Copy out every line of the data below word for word, leaving the pictures out.
───── EXERCISE INPUTS
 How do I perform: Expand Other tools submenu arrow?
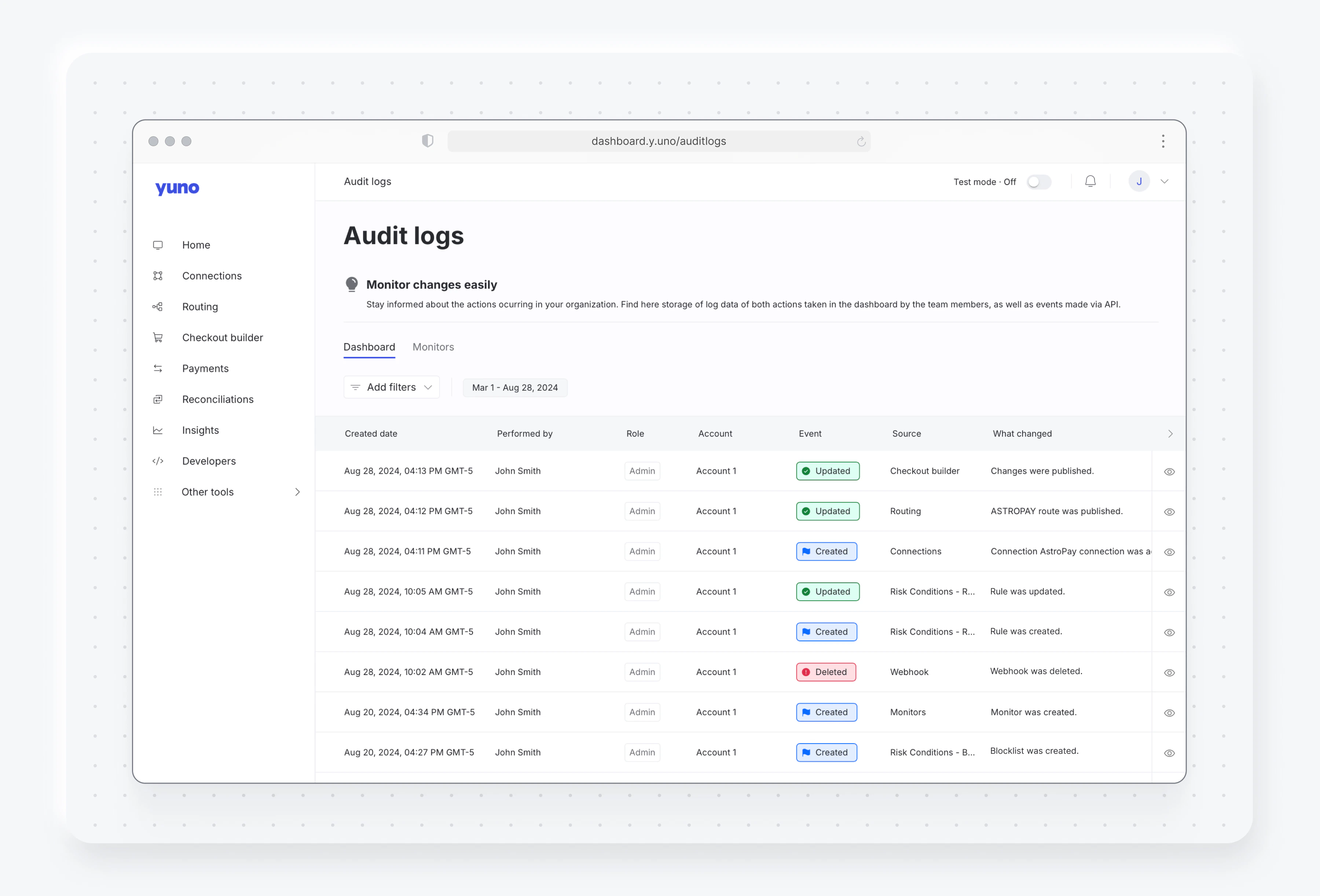coord(297,492)
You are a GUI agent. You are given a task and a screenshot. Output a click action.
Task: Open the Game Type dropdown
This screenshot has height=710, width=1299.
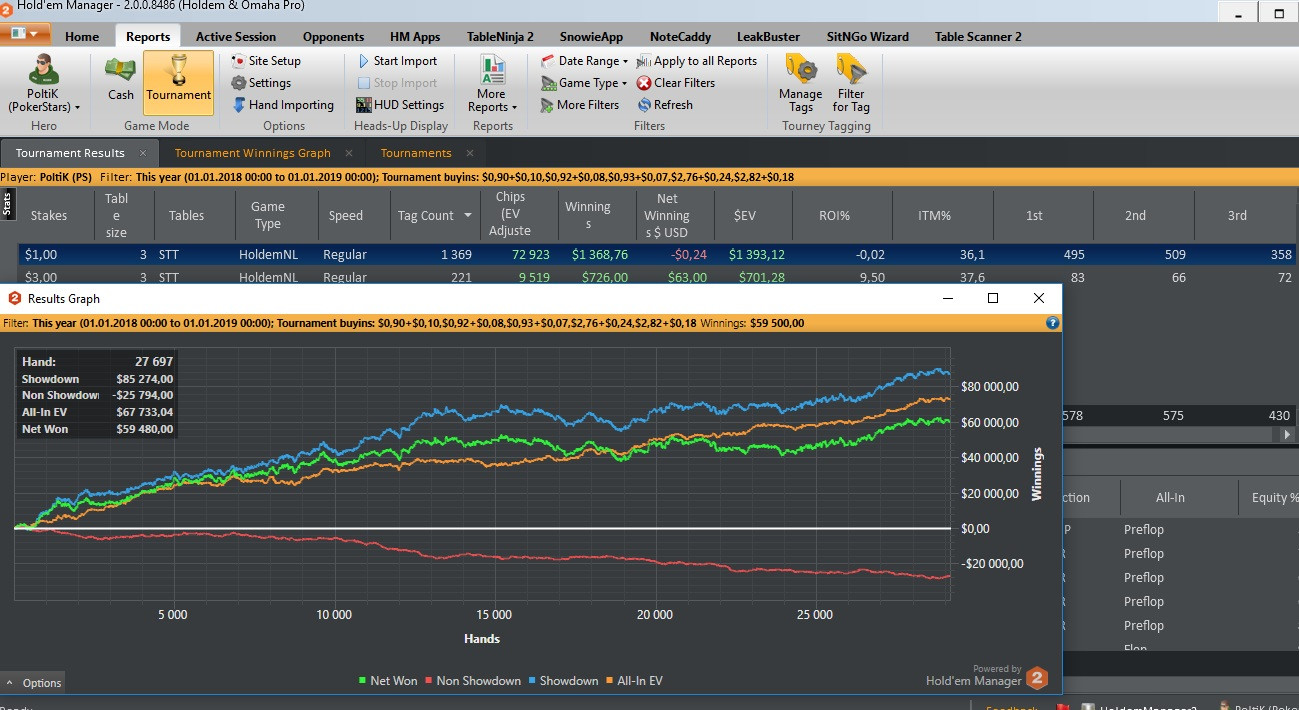pyautogui.click(x=585, y=83)
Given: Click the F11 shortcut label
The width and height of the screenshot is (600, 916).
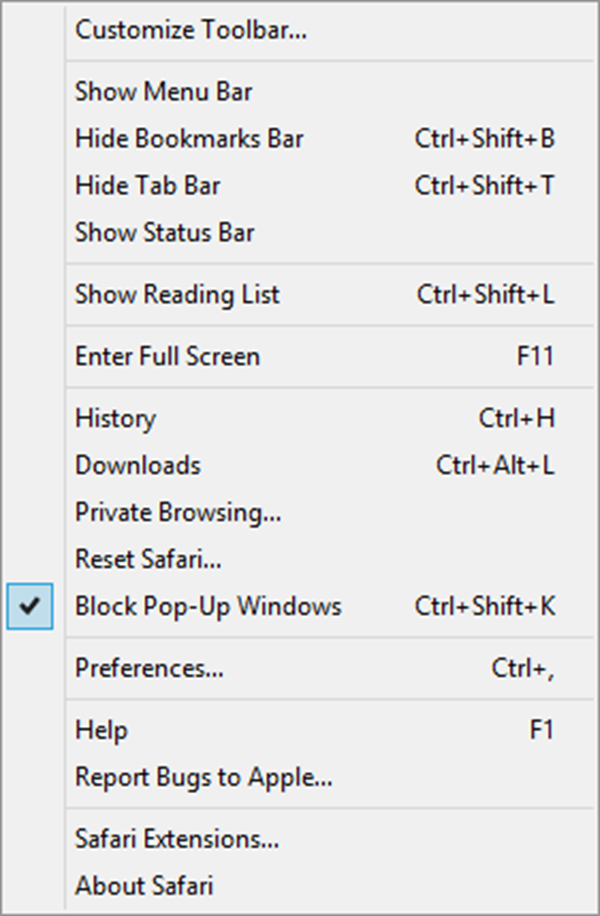Looking at the screenshot, I should [535, 356].
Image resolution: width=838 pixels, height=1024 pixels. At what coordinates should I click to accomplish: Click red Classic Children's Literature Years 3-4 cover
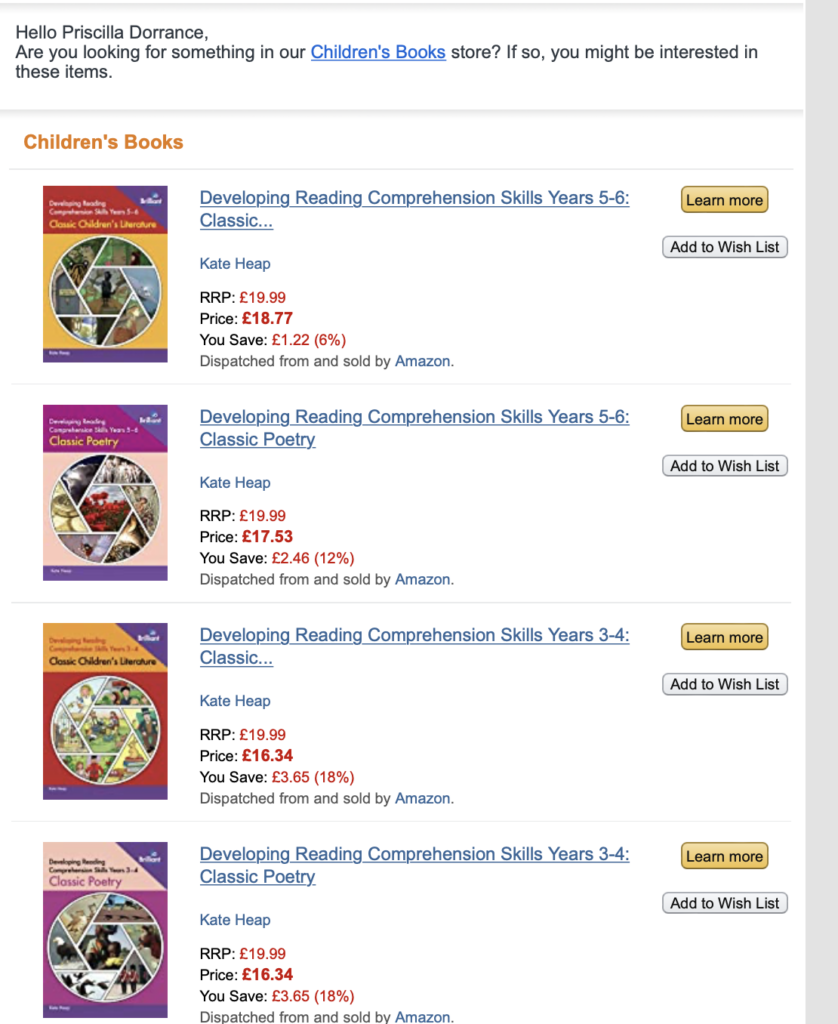[x=105, y=711]
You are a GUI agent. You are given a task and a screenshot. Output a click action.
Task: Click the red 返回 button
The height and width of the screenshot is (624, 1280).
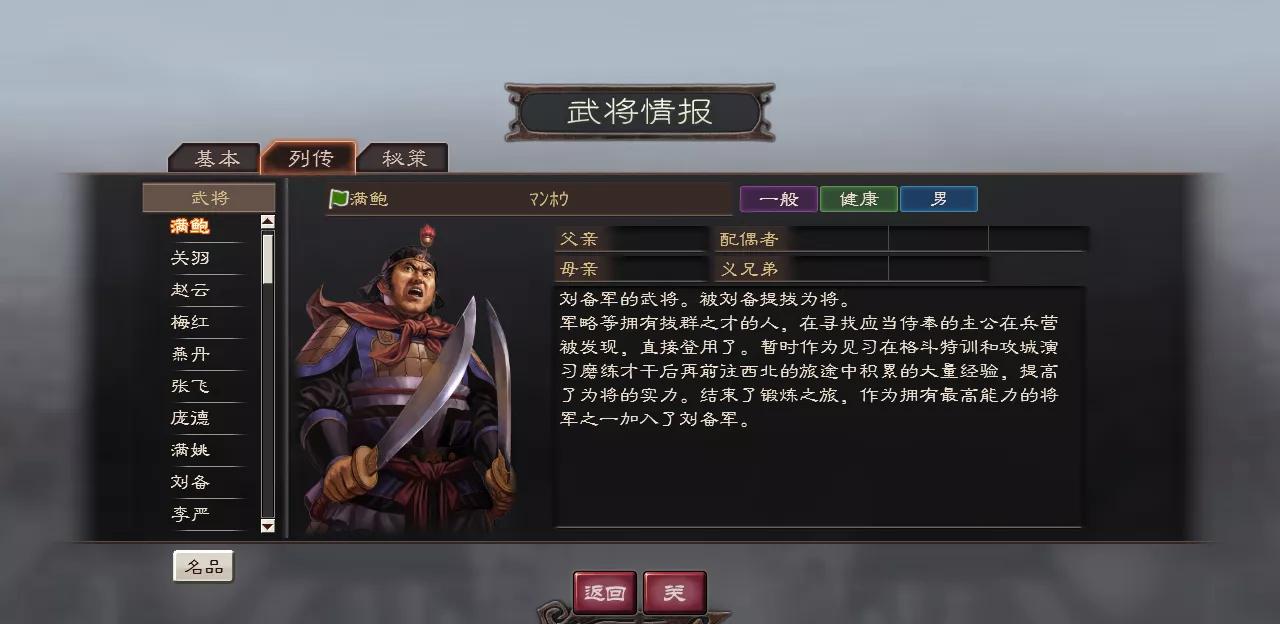[x=604, y=593]
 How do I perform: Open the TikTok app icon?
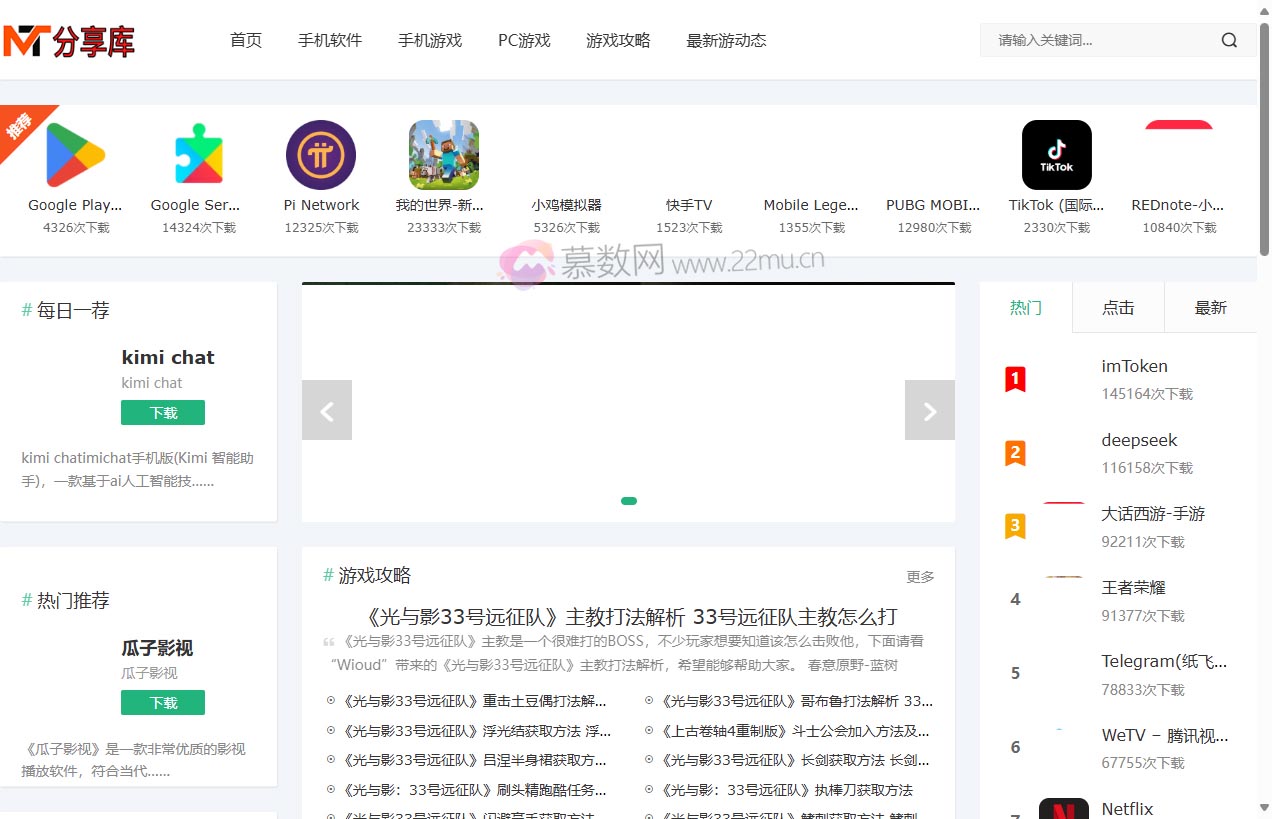pos(1056,155)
──────────
** RESPONSE TO THE EXERCISE **
 How do I perform: Expand Other tools submenu arrow?
coord(297,492)
You are a GUI agent. You are given a task and a screenshot. Output a click action.
Task: Open the Game Type dropdown
This screenshot has height=710, width=1299.
pyautogui.click(x=585, y=83)
Given: Click the F11 shortcut label
The width and height of the screenshot is (600, 916).
Looking at the screenshot, I should [535, 356].
Image resolution: width=838 pixels, height=1024 pixels. At what coordinates should I click to accomplish: Click red Classic Children's Literature Years 3-4 cover
[x=105, y=711]
You are a GUI agent. You are given a task and a screenshot. Output a click action.
Task: Click the red 返回 button
The height and width of the screenshot is (624, 1280).
[x=604, y=593]
 How do I perform: Open the TikTok app icon?
pos(1056,155)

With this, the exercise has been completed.